In this episode, I teach you about the two-fold Sacrificial Bargain, the impossible choice that Black women have been forced to make for generations:
OPTION 1: The Boomer Sacrificial Bargain (Silence + Community)
You have a collective. You have a movement. But you have to stay silent about abuse. You have to protect predators. You have to sacrifice your truth for the sake of "unity."
OPTION 2: The Gen X/Millennial Sacrificial Bargain (Truth + Isolation)
You refuse to stay silent. You name the abuse. You refuse to protect predators. But you lose the collective. You end up isolated, doing it all alone.
Either way, Black women lose.
I connect this impossible choice to the freedom fighters we celebrate, Huey P. Newton, Fred Hampton, Martin Luther King Jr., Assata Shakur, Elaine Brown, Ella Baker, Fannie Lou Hamer, and show you how even within those revolutionary movements, Black women were making the Sacrificial Bargain. We were expected to sacrifice our bodies, our voices, our leadership for the sake of the collective.
I analyze the "ride or die" narrative in hip-hop, Tupac's "Keep Ya Head Up," Jay-Z's "Bonnie & Clyde '03," Biggie's "Me & My Bitch," Future's "Mask Off", and show you how hip-hop taught us that being a "ride or die" woman is the highest form of love. But what hip-hop didn't teach us is: What happens when the man you're riding for resents you? What happens when you're "riding" but he's not driving?
I compare Mildred D. Taylor's Roll of Thunder, Hear My Cry (1976) and HBO's Lovecraft Country (2020) to show you the evolution of the Sacrificial Bargain. The Logan family had a collective, but it required secrets. Leti is telling the truth, but she's doing it alone.
Can we build a third option? Can we build a collective that refuses silence AND refuses isolation?
I teach you about Melissa Harris-Perry's "Crooked Room", the disorienting psychological space that Black women navigate where no matter which way we lean, the floor is tilted against us.
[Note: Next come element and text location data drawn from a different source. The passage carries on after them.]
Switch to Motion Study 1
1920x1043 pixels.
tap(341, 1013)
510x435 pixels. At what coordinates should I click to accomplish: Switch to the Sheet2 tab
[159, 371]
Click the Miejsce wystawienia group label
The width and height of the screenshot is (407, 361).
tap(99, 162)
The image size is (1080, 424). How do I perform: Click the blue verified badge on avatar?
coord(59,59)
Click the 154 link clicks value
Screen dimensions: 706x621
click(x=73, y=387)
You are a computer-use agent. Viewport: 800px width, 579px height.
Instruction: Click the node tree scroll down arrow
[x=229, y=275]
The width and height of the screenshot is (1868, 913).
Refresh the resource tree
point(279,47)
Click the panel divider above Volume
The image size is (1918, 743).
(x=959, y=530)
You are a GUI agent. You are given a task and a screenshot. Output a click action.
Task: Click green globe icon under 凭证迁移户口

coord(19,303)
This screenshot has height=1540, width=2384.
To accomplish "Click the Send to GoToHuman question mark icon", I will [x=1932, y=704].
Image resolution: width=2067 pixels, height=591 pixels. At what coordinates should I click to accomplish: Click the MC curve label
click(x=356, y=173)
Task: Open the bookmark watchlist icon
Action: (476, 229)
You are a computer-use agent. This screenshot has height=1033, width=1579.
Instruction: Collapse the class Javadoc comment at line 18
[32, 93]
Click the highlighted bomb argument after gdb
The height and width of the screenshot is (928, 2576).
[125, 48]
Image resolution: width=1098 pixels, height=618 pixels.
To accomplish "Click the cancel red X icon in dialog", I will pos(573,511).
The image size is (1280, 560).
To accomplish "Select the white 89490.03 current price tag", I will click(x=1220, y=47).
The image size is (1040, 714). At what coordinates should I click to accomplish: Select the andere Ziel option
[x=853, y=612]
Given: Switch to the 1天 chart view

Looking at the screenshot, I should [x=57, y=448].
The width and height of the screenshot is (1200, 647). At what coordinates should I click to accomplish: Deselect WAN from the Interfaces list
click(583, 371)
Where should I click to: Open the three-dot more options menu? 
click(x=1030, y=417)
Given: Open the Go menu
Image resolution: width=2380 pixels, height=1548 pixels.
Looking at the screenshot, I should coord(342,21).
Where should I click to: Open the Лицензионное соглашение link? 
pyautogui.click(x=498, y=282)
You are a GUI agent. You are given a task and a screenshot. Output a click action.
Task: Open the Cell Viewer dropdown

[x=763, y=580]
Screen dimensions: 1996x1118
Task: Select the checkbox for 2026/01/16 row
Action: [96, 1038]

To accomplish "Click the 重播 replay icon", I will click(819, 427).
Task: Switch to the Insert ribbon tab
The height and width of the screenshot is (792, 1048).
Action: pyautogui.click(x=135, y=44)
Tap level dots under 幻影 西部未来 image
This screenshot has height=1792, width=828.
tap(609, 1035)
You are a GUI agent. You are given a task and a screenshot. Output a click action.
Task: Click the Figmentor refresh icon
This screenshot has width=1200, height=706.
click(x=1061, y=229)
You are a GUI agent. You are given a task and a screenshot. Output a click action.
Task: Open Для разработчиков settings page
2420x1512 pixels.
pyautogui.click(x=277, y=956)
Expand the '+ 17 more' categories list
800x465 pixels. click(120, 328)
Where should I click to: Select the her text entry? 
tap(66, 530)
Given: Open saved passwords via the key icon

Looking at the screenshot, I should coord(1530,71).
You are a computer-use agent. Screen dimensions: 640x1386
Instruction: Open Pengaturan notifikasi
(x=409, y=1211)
I connect this to Mary J. Blige's "Not Gon' Cry" and Beyoncé's Lemonade to show you how Black women artists have been trying to navigate the Crooked Room for decades.
And I share what a man recently told me: "Read The Art of War by Sun Tzu." At first, I didn't understand. But then I realized: He's telling me to be more strategic. He's telling me to stop fighting battles I can't win. He's telling me to stop pouring into cups that secretly resent me.
"The supreme art of war is to subdue the enemy without fighting."
The enemy is not men. The enemy is the Sacrificial Bargain. The enemy is the expectation that I will sacrifice myself for love. The enemy is the belief that I need to build men up in order to be worthy of love.
And the way to defeat that enemy is not to fight it directly. The way to defeat it is to refuse to participate in it.